Task instructions — With pictures omitted, transcribe exactly the lines from the one containing "Image resolution: width=800" to the end of the records below.

Provided entries —
# # # # #
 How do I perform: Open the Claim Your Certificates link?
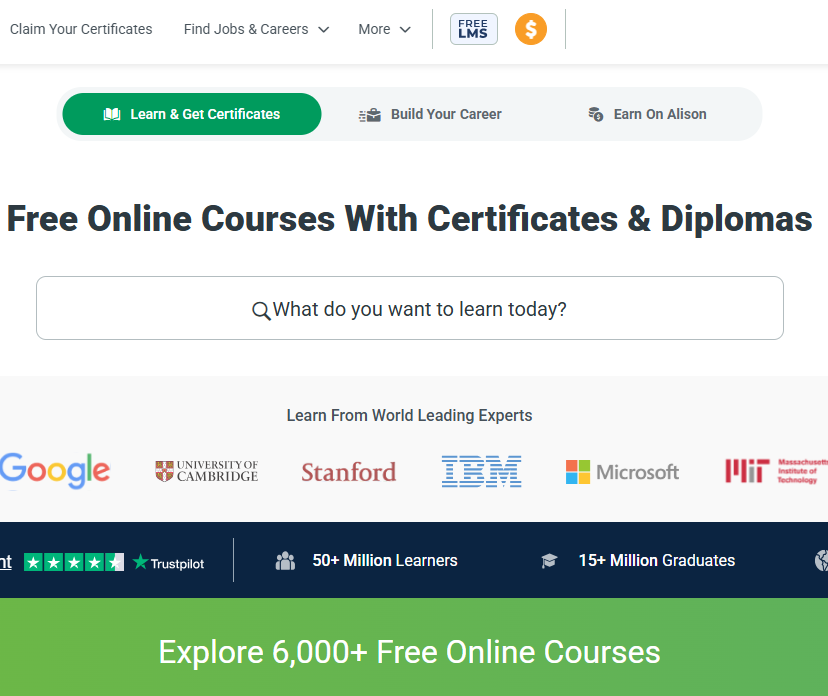(81, 29)
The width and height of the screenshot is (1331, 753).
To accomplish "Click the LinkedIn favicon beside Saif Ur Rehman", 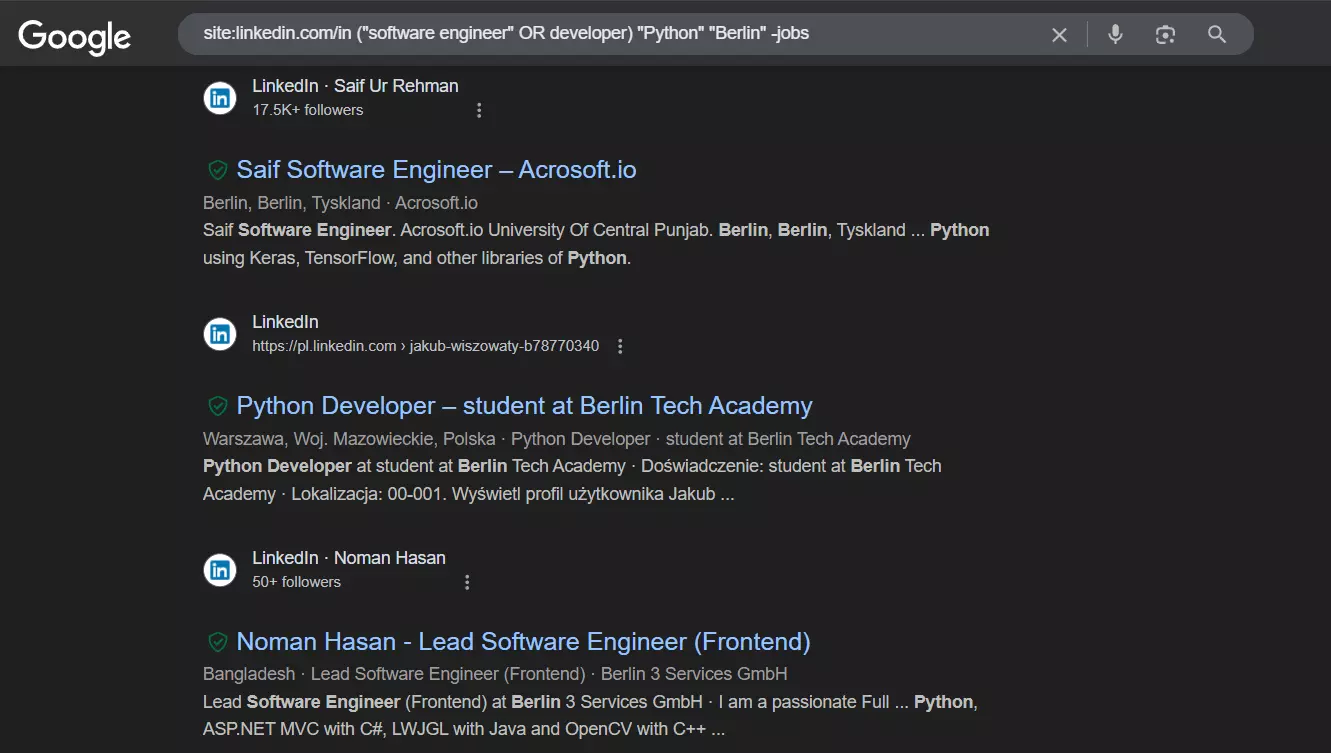I will coord(219,97).
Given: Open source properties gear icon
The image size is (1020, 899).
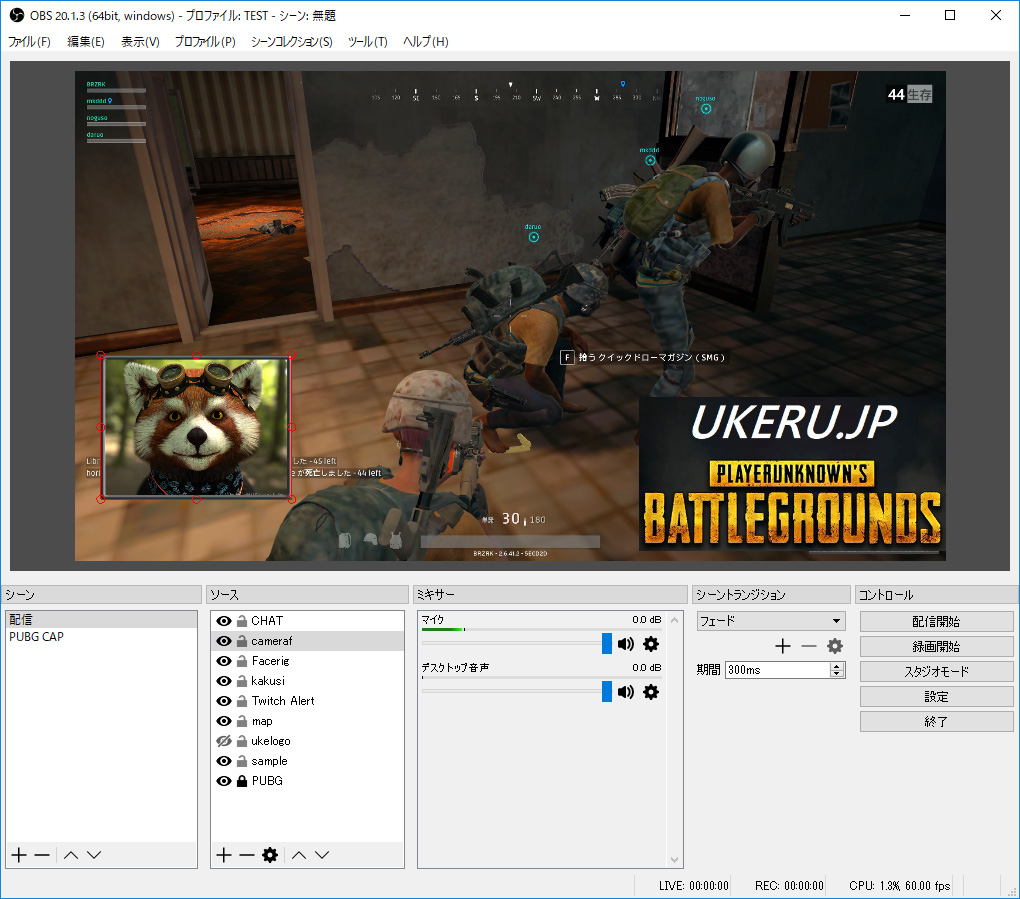Looking at the screenshot, I should coord(269,855).
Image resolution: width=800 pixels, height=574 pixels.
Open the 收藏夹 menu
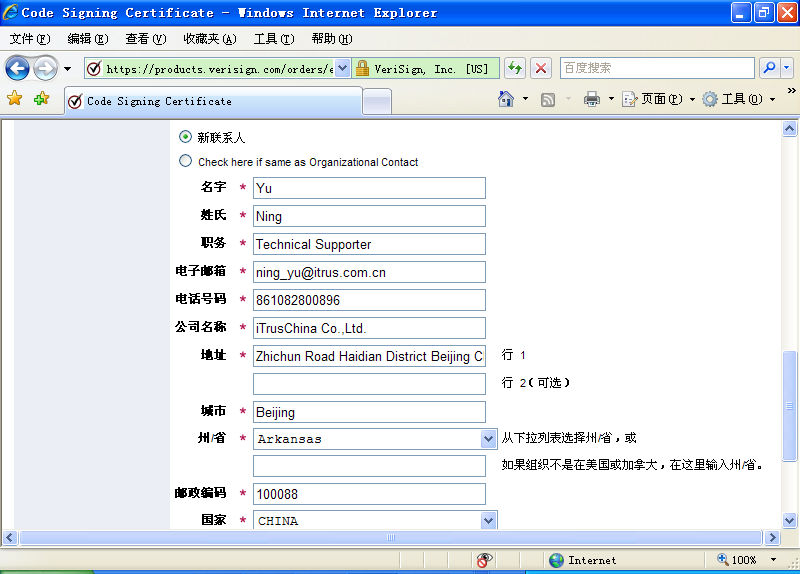pyautogui.click(x=209, y=39)
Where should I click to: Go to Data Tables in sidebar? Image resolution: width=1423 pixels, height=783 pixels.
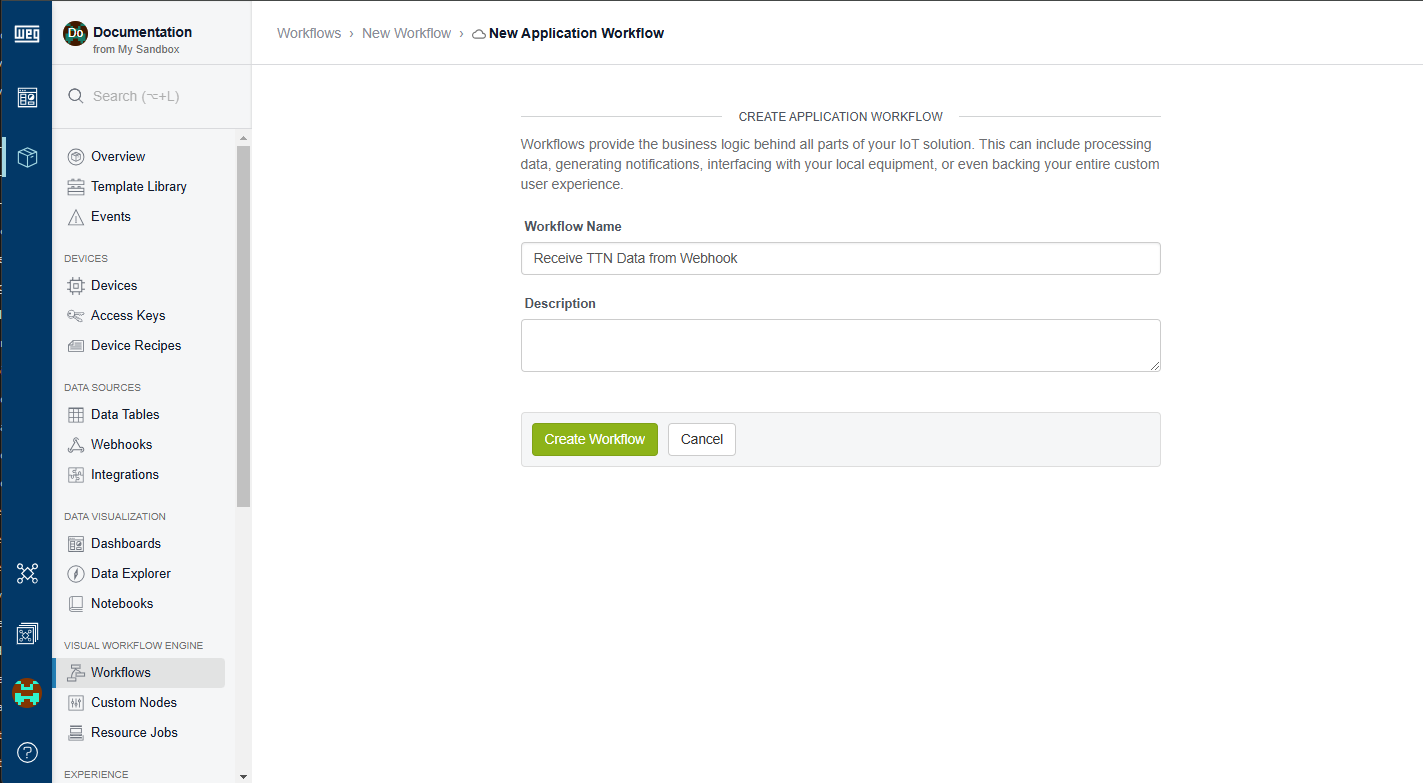(124, 414)
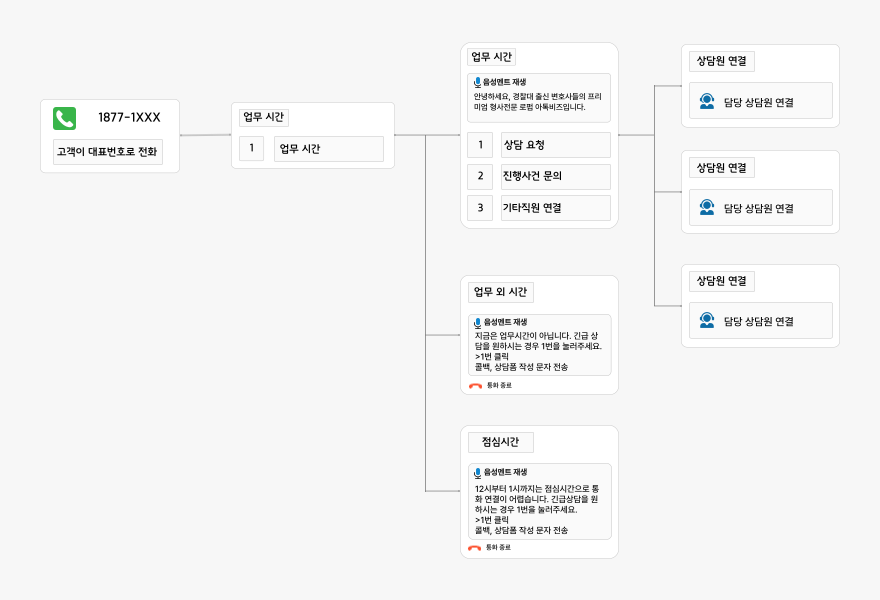
Task: Select the headset icon in the middle 상담원 연결 card
Action: tap(707, 208)
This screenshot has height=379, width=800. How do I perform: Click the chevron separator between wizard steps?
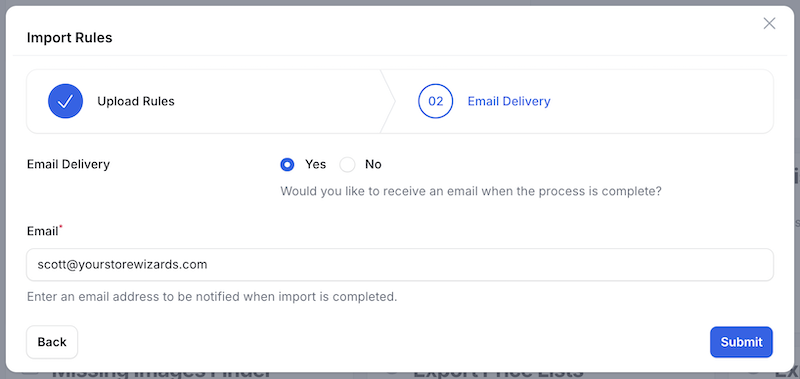pyautogui.click(x=388, y=101)
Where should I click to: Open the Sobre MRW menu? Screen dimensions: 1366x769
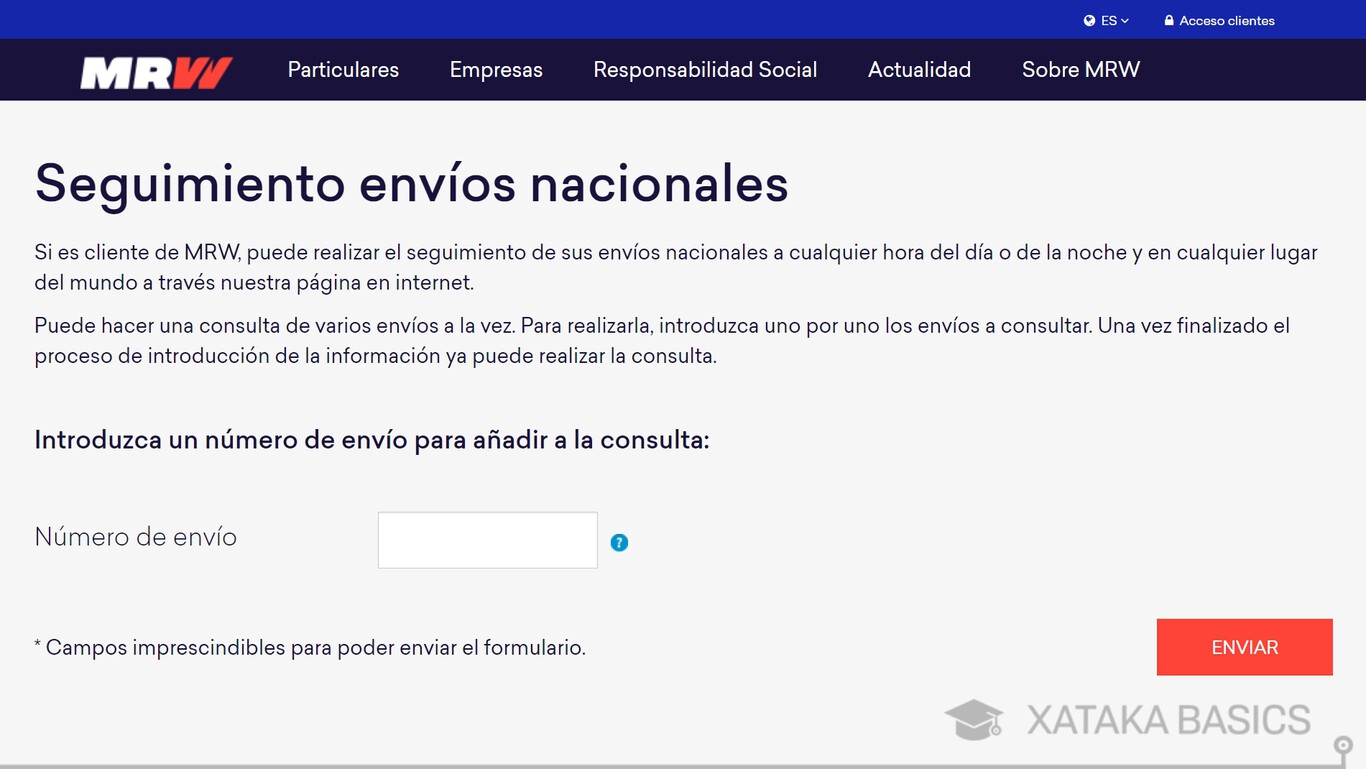(1080, 70)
# # # # #
Exercise response —
Image resolution: width=800 pixels, height=574 pixels.
Open the 收藏夹 menu
pyautogui.click(x=209, y=39)
Where should I click to: Go to Data Tables in sidebar? Image resolution: width=1423 pixels, height=783 pixels.
(124, 414)
Task: Select the headset icon in the middle 상담원 연결 card
Action: tap(707, 208)
This screenshot has height=379, width=800. How do I perform: Click the chevron separator between wizard steps?
pyautogui.click(x=388, y=101)
Where should I click to: Open the Sobre MRW menu? Screen dimensions: 1366x769
(1080, 70)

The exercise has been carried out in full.